Patient Informed Consent(Required) I, consent
I, the patient, voluntarily consent to the collection and testing of my specimen. I certify that the specimen is fresh and has not been adulterated in any manner. I authorize Spartan Laboratories INC to release the results of this testing to the ordering provider. I further authorize my insurance benefits to be paid directly to Spartan Laboratories INC for services rendered. I acknowledge that Spartan Laboratories INC may be treated as an out-of network provider. In the event I receive payment for laboratory services from my insurer, I will remit said payment to the lab within 14 days of receipt. I will either endorse the original check, or produce a personal check for the entire payment amount, and forward it to the lab. When selecting Self Pay above, I acknowledge financial responsibility for all lab charges associated with the processing of this test requisition. All rights to the samples will belong to the laboratory conducting the testing. There will be no compensation in the event of an invention resulting from research and development using this sample. I agree to allow my provided specimen to be used for the purpose of (diagnosis/research) (development/quality control).
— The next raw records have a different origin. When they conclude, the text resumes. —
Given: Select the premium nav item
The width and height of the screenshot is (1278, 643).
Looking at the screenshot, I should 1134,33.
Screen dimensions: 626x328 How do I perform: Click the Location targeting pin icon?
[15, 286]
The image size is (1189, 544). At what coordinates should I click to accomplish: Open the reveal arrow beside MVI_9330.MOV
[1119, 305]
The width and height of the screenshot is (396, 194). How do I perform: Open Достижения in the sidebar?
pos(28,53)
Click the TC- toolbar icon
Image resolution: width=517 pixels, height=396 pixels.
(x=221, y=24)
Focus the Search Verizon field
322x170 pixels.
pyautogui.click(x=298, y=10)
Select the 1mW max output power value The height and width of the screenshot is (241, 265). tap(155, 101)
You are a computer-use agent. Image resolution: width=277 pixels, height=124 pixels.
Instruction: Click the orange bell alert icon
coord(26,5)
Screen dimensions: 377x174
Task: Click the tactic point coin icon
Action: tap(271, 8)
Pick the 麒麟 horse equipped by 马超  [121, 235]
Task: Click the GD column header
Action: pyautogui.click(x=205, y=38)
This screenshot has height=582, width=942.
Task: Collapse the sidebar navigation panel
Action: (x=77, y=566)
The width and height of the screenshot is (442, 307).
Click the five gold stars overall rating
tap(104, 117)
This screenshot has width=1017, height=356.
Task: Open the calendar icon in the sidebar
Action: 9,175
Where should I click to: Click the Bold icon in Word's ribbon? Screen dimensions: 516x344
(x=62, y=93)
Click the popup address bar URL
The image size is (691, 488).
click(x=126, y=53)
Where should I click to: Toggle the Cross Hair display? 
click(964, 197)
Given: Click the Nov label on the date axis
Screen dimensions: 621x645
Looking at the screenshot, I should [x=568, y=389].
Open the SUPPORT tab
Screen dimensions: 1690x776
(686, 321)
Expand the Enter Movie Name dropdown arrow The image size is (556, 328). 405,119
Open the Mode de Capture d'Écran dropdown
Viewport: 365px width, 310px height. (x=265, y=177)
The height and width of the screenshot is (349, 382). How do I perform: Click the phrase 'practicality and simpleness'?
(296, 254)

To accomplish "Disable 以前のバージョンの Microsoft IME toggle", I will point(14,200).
I understand that if I agree, any information identifying me will be kept confidential so that it will not be possible to determine from whom the sample was drawn. Your signature on this form indicates that you understand to your satisfaction the information about Spartan Laboratories INC agree to have the test done. In no way does this waive your legal rights or release anyone from their legal and professional responsibilities. If you have further questions concerning matters related to this consent, you may wish to seek professional genetic counseling prior to signing this form. Consultation with a medical geneticist, genetic counselor, or your referring healthcare provider also may be warranted after the test has been completed.